- _DATA SHOWN_
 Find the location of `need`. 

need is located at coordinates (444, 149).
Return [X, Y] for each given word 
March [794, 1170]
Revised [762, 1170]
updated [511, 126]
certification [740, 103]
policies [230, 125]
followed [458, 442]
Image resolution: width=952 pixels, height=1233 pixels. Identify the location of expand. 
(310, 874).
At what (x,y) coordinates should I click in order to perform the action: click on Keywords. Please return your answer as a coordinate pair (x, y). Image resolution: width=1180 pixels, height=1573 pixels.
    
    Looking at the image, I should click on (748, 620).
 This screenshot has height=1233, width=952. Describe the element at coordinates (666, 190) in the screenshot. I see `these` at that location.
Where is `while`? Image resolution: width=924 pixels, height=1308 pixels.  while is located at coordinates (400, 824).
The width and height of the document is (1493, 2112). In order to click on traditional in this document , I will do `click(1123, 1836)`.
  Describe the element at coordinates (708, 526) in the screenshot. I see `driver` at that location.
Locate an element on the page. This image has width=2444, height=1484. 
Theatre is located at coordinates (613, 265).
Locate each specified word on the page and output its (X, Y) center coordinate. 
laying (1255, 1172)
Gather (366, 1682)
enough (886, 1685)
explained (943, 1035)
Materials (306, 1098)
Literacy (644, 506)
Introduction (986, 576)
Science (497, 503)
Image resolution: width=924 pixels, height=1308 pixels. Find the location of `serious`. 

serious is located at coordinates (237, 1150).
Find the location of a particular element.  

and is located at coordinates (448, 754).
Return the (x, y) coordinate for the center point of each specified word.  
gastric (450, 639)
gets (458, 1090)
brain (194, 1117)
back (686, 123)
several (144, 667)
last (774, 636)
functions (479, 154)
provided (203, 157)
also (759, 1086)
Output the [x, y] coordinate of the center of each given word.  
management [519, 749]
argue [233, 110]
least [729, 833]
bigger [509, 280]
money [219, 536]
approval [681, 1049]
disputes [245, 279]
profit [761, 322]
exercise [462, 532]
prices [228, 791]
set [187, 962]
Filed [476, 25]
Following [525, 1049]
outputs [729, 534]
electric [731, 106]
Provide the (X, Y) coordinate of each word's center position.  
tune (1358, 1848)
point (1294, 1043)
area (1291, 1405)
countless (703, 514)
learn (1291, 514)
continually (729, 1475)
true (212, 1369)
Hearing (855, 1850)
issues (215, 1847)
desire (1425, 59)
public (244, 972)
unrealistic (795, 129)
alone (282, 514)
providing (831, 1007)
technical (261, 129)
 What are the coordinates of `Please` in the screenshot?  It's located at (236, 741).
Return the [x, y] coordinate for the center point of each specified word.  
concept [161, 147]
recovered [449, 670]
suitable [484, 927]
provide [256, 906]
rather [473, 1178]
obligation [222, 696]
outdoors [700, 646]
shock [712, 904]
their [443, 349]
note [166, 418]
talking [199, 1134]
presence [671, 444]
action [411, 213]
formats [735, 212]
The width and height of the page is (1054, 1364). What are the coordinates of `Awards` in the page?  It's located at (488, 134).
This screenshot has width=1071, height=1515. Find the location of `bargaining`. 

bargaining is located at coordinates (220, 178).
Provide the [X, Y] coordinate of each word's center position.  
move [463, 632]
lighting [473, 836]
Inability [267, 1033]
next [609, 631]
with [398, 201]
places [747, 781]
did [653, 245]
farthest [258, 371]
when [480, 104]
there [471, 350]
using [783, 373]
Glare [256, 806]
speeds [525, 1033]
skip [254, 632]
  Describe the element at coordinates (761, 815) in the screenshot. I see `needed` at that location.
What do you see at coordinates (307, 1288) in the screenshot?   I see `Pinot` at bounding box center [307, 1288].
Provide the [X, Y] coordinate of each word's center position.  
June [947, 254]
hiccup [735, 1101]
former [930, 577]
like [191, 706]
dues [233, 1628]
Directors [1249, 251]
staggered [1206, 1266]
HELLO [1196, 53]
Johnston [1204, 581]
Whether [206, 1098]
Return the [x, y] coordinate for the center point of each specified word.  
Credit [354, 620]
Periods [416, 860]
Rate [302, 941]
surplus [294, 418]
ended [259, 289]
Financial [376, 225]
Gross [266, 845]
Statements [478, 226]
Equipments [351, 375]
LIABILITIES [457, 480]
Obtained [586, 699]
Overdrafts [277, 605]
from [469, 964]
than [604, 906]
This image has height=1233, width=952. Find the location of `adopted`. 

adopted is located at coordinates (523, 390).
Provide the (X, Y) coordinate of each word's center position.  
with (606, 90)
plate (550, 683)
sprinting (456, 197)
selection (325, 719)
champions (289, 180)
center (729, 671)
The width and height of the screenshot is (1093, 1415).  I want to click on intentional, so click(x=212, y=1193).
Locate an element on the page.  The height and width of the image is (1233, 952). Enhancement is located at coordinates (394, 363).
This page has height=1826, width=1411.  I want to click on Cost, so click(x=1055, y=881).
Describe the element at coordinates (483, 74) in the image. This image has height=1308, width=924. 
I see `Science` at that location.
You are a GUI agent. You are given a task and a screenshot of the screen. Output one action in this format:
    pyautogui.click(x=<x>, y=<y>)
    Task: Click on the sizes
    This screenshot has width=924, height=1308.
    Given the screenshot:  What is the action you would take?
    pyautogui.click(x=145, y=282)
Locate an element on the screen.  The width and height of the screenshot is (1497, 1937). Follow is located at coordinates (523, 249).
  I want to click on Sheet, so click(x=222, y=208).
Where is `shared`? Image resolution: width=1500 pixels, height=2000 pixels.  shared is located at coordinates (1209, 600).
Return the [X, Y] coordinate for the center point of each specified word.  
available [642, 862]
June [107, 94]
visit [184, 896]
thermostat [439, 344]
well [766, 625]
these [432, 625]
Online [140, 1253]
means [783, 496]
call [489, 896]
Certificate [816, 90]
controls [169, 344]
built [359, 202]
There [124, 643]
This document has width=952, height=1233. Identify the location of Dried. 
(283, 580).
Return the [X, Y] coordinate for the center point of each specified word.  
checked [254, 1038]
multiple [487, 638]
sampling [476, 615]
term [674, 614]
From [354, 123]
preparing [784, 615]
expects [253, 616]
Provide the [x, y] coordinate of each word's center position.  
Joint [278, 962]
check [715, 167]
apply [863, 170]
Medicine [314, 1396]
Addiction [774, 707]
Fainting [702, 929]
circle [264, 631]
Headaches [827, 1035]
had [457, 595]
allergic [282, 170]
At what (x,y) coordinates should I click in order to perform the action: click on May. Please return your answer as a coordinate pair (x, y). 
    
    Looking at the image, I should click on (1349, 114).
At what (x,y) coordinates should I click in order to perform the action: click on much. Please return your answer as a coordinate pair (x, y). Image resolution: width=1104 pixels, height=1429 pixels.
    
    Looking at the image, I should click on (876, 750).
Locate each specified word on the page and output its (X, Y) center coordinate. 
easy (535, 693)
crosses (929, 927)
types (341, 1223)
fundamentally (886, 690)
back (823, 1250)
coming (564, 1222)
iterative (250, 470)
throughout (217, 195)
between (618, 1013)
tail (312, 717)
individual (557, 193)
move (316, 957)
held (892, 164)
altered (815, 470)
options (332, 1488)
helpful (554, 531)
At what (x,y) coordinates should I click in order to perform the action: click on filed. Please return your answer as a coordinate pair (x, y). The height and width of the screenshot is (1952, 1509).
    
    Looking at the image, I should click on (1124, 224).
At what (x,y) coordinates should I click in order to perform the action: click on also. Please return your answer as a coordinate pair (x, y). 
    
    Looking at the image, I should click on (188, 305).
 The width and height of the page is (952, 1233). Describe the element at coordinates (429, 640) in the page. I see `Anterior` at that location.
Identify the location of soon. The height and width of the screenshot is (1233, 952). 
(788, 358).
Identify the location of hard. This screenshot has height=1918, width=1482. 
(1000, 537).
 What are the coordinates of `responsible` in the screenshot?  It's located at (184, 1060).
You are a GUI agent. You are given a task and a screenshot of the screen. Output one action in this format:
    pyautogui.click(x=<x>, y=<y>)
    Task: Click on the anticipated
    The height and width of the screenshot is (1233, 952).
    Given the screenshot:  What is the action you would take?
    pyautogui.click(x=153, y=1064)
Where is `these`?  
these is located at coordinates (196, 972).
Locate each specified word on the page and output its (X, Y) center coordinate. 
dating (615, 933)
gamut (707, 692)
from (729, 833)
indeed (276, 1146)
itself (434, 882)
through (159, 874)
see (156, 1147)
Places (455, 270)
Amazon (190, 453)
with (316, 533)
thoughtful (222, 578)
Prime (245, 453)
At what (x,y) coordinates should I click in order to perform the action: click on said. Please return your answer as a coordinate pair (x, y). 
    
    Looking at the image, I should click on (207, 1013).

- _WORK REQUIRED_
In the records, copy everything from "Statements [478, 226]" down to "The width and height of the screenshot is (1093, 1415).", swapping "champions" for "winners" and changing nothing else.

- _SOLUTION_
Statements [478, 226]
Equipments [351, 375]
LIABILITIES [457, 480]
Obtained [586, 699]
Overdrafts [277, 605]
from [469, 964]
than [604, 906]
This image has height=1233, width=952. Find the location of `adopted`. 

adopted is located at coordinates (523, 390).
Provide the (X, Y) coordinate of each word's center position.  
with (606, 90)
plate (550, 683)
sprinting (456, 197)
selection (325, 719)
winners (289, 180)
center (729, 671)
The width and height of the screenshot is (1093, 1415).  I want to click on intentional, so click(x=212, y=1193).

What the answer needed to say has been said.